UI (User Interface): The screens, buttons, menus, and visual elements you interact with when using software. A good UI makes a tool easy to use; a bad UI makes it frustrating. Trade example: Your dispatcher needs a UI that shows today's schedule, tech locations, and unassigned jobs in a single glance — not one that requires clicking through five screens to see basic information.
Unsupervised Learning: A type of machine learning where the AI finds patterns in data without being told what to look for. The system discovers groupings and relationships on its own. Trade example: An unsupervised learning system analyzes your customer database and discovers that customers in a certain age of home, in a certain neighborhood, with a certain equipment brand tend to need replacements around the same time.
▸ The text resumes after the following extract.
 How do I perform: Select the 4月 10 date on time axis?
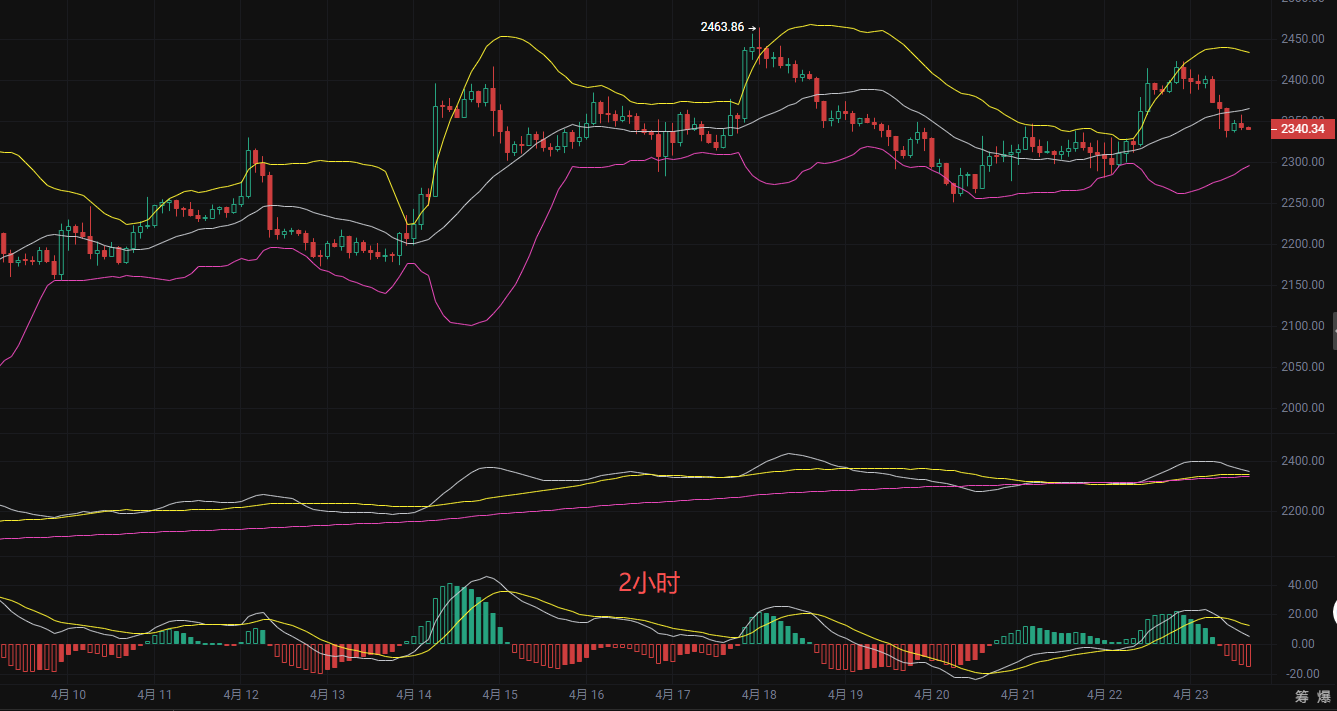68,694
You did not tell it to look for this pattern — it found it.
Uptime: The percentage of time a software service is available and working. Industry standard for good uptime is 99.9% or higher. Trade example: If your AI phone answering system has 99.9% uptime, that means it is down for less than 9 hours per year. At 99% uptime, it is down for 87 hours — more than 3.5 full days. That difference matters when every missed call is a potential job.
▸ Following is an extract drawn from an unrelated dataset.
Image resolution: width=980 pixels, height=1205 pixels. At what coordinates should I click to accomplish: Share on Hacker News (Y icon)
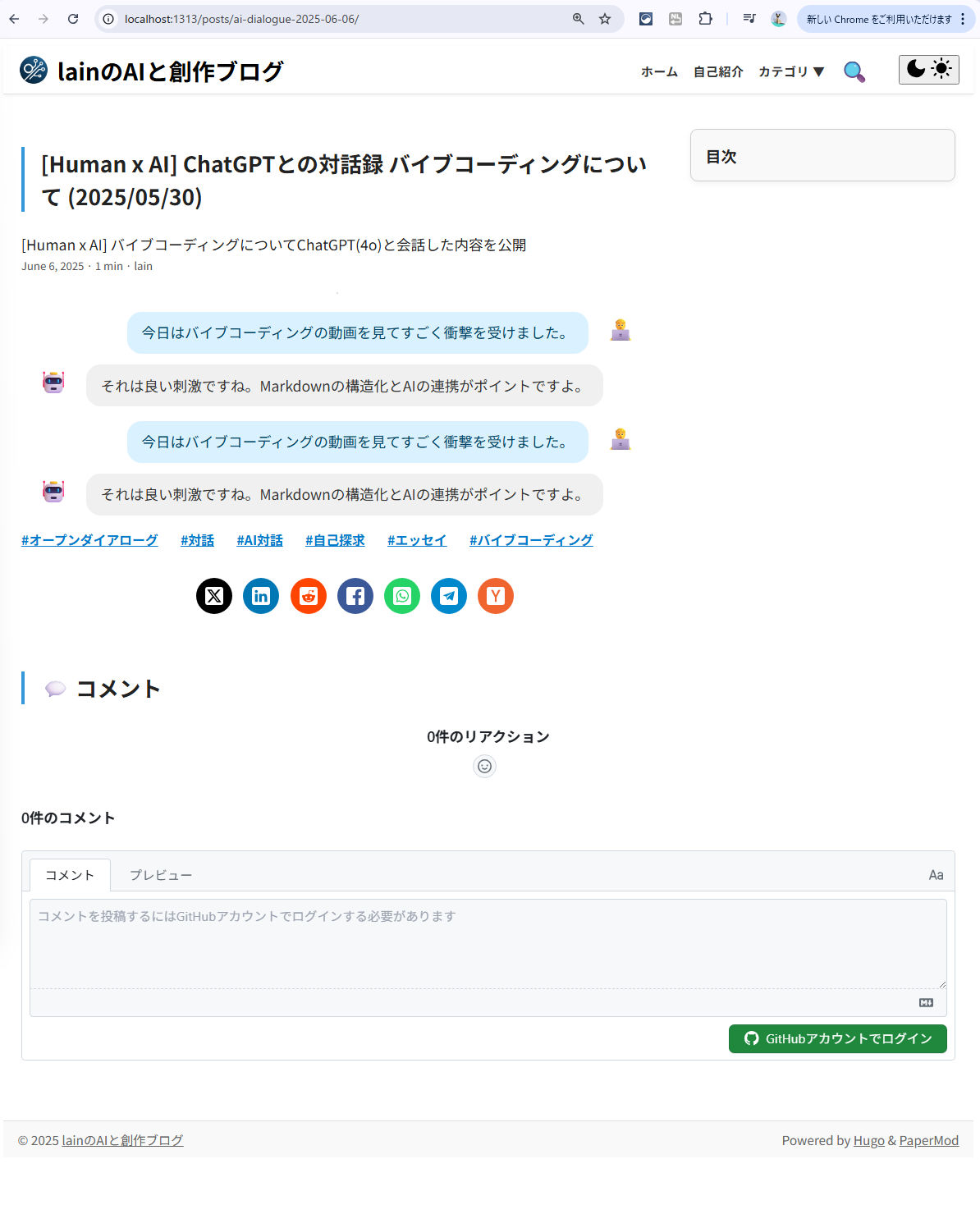click(496, 596)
Voice AI: AI that can understand spoken language and respond with natural-sounding speech. This is the technology behind AI phone answering systems and voice assistants. Trade example: A customer calls your number. Voice AI answers in a natural, friendly voice, understands their request for an AC repair, asks qualification questions, and books an appointment — all through a normal phone conversation.
Webhook: An automated notification sent from one software system to another when something specific happens. It is like a digital tap on the shoulder. Trade example: When a customer submits a form on your website, a webhook instantly sends that lead information to your CRM, triggers an automated text response to the customer, and creates a task for your sales team — all within seconds.
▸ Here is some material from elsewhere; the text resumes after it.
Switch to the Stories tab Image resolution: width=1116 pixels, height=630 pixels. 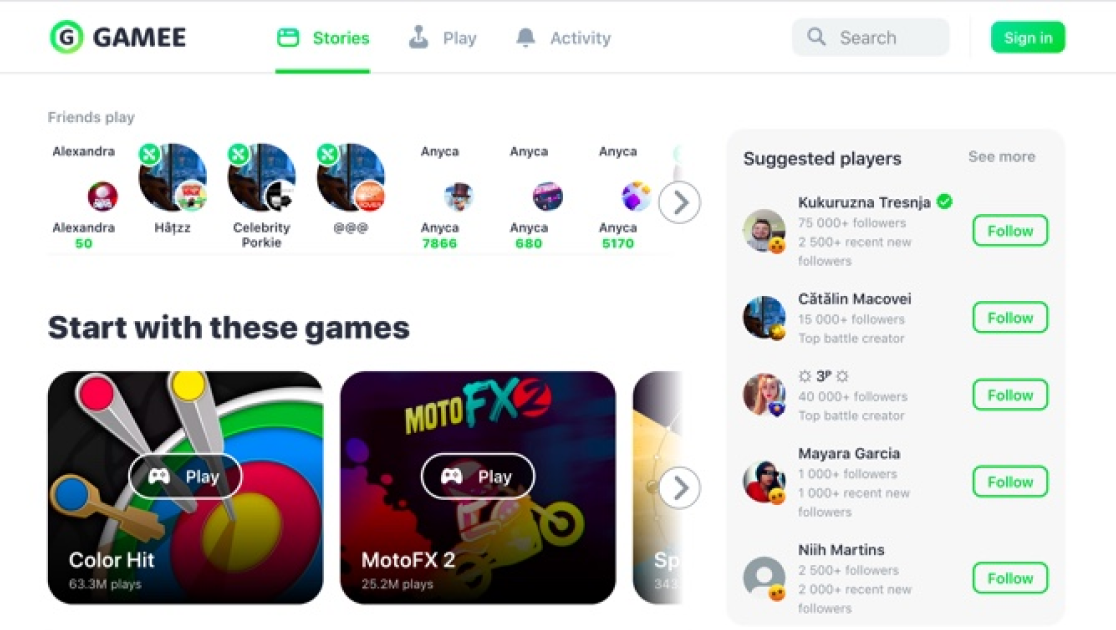(323, 38)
Workflow: A defined sequence of steps that a task follows from start to finish. AI-powered workflow automation moves tasks through these steps with minimal human intervention. Trade example: Your job workflow goes: lead received, estimate created, estimate approved, job scheduled, job completed, invoice sent, payment received, review requested. AI can automate the transitions between most of these steps.
Zero-Shot Learning: AI that can perform a task it was not specifically trained on, by using its general knowledge to figure out what is needed. Trade example: You ask an AI to write a proposal for a radiant floor heating installation, even though it was never specifically trained on that service type. Because it understands proposals, heating systems, and construction in general, it produces a reasonable first draft that you then customize.
Quick Reference Card
Here are the 10 terms you will encounter most often as you evaluate and adopt AI tools:
| Term | One-Line Definition |
|---|---|
| AI | Software that thinks and learns |
| Automation | Tasks that run themselves |
| CRM | Your customer database with superpowers |
| Cloud | Software you access online, not installed locally |
| Integration | Making two tools talk to each other |
| LLM | The AI brain behind ChatGPT and similar tools |
| Prompt | The instruction you give to AI |
| SaaS | Software you rent monthly |
| API | The connector between software systems |
| ROI | Whether the investment is paying off |
When a sales rep throws jargon at you, flip to this glossary. Understanding the language gives you the confidence to ask the right questions and make informed decisions about the AI tools that will shape the future of your business.